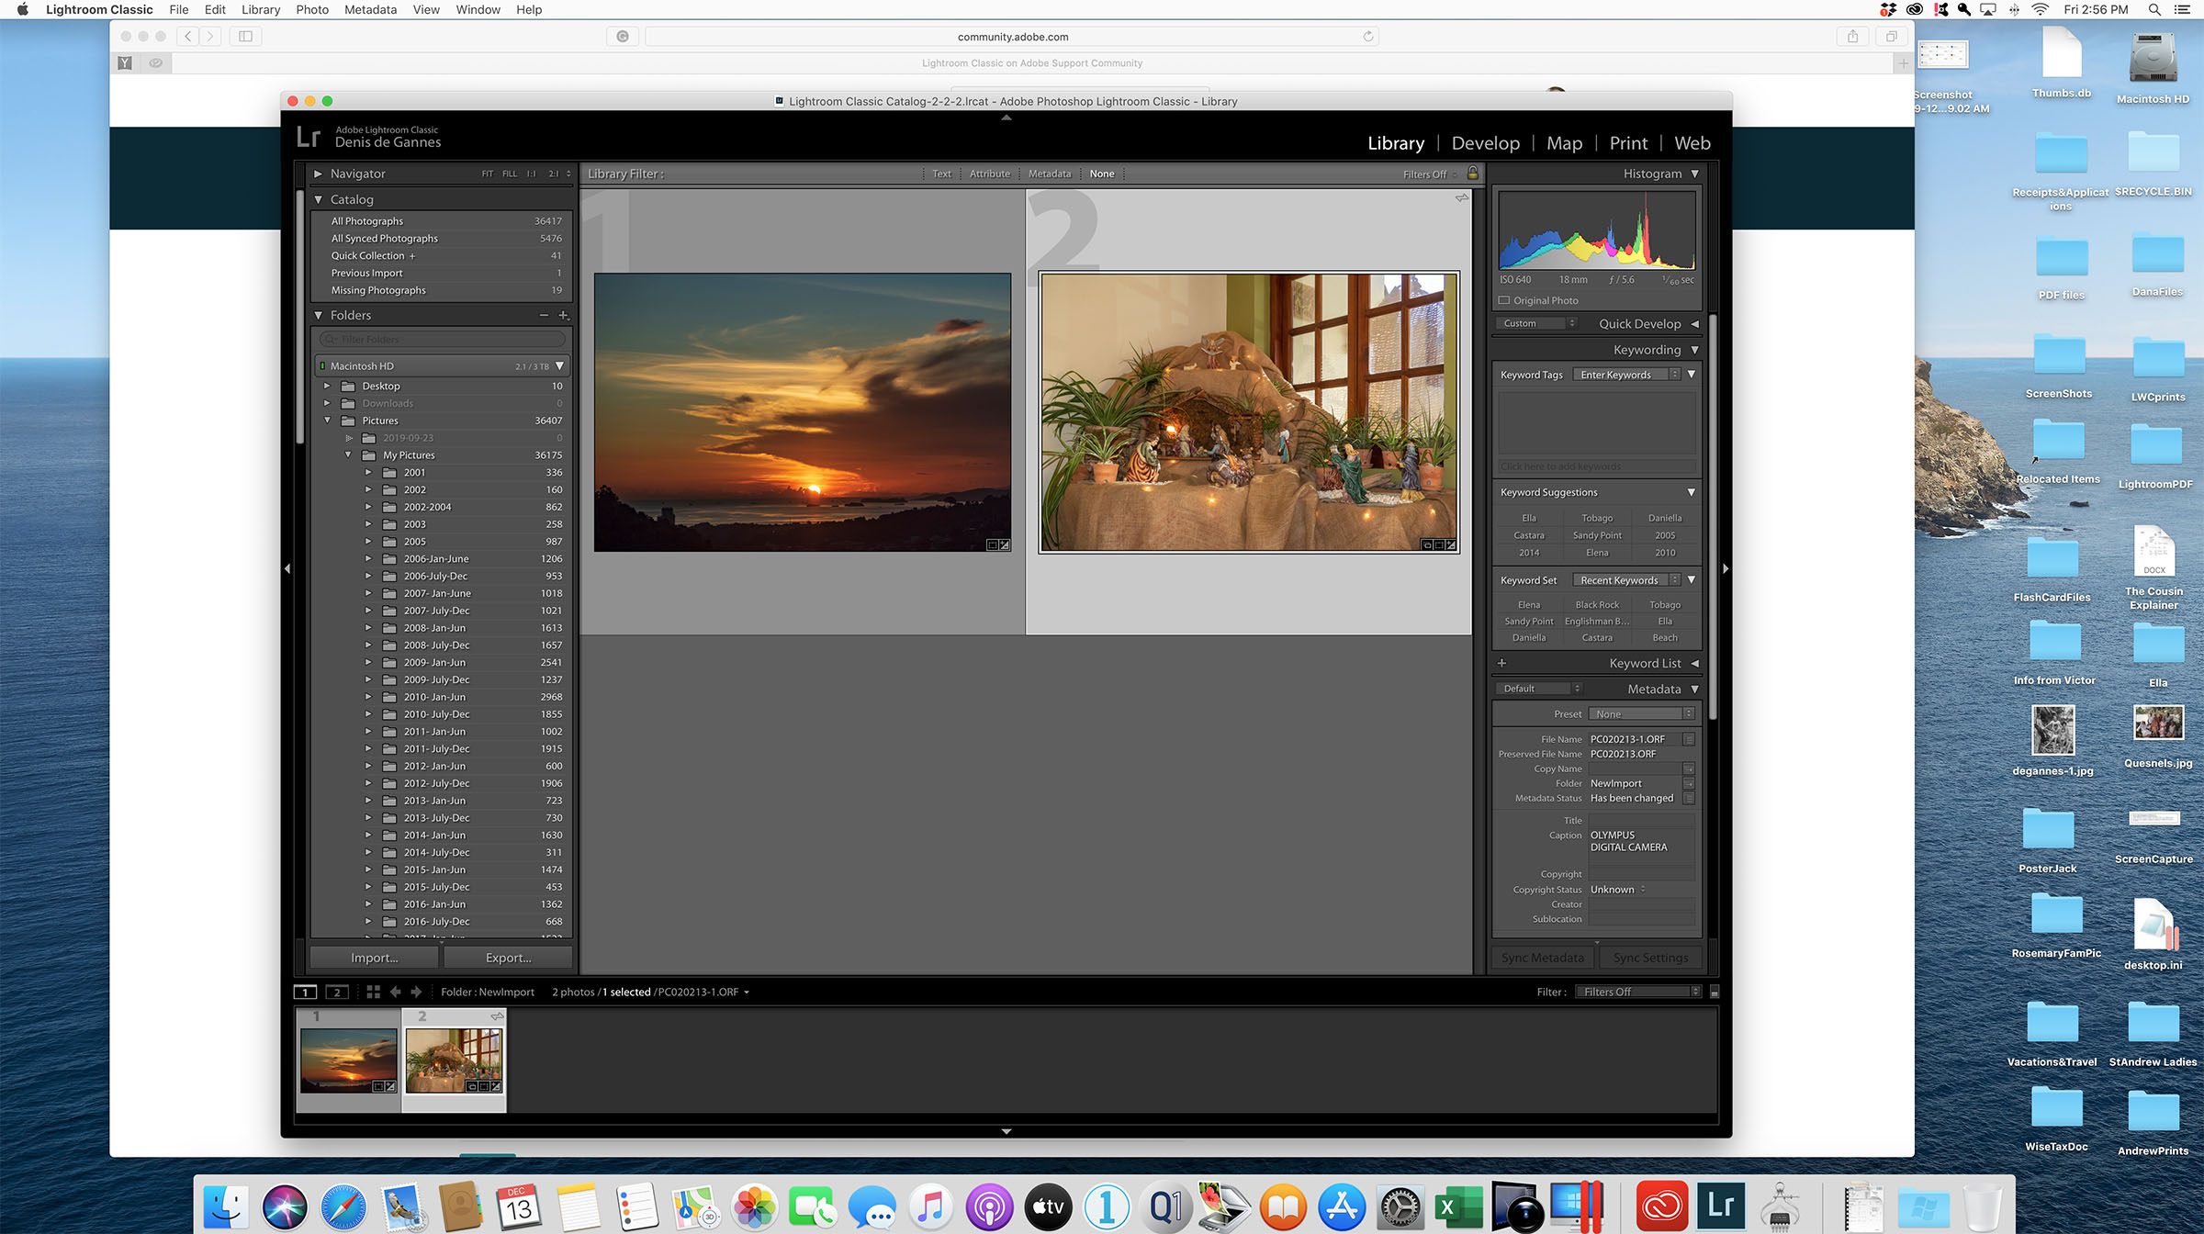This screenshot has width=2204, height=1234.
Task: Check the Original Photo checkbox under the Histogram
Action: coord(1504,300)
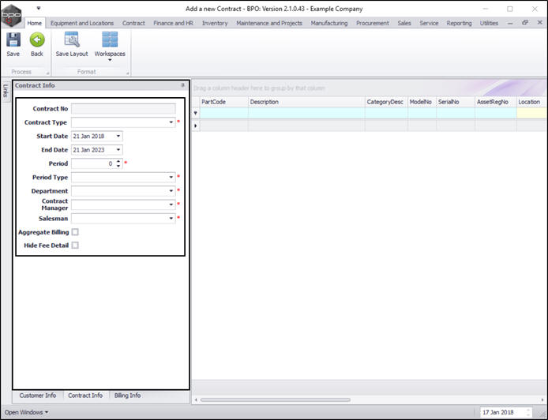Image resolution: width=548 pixels, height=420 pixels.
Task: Click the Contract No input field
Action: click(x=123, y=109)
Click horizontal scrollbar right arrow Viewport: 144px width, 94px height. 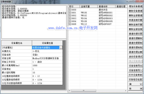(x=126, y=91)
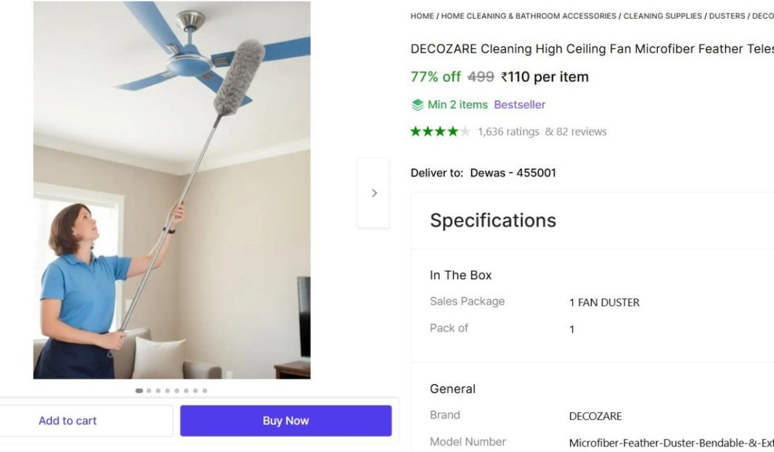Click the Specifications section heading
This screenshot has height=452, width=774.
(493, 221)
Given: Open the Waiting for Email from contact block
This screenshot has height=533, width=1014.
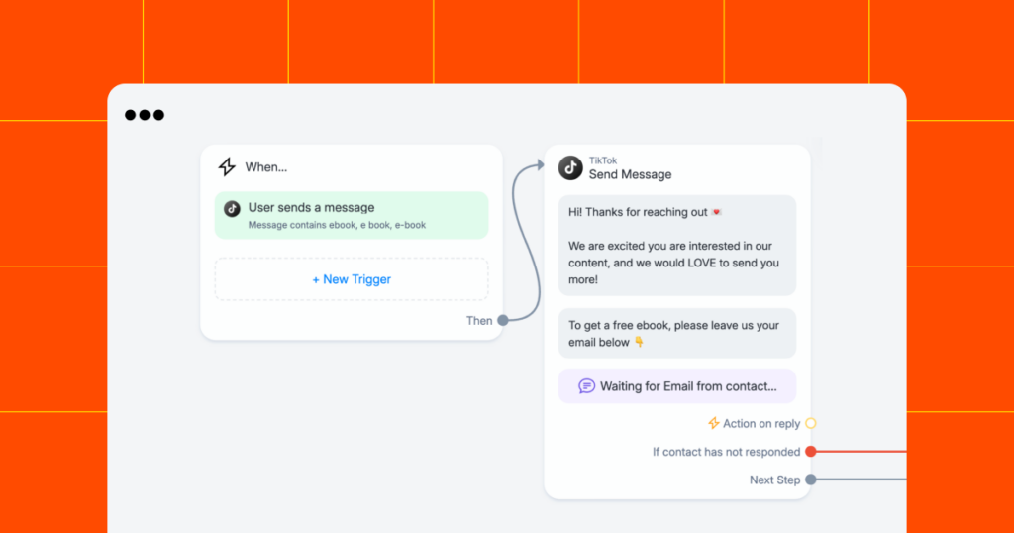Looking at the screenshot, I should (x=677, y=386).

*WORK TO BE COMPLETED:*
Starting at the line that has "Given: Open the" and continuing through the end of the material, rewrite those lines with "contact" changed to "client" and nothing else altered. Omit the pictures.

*COMPLETED TASK:*
Given: Open the Waiting for Email from client block
This screenshot has height=533, width=1014.
Looking at the screenshot, I should (x=677, y=386).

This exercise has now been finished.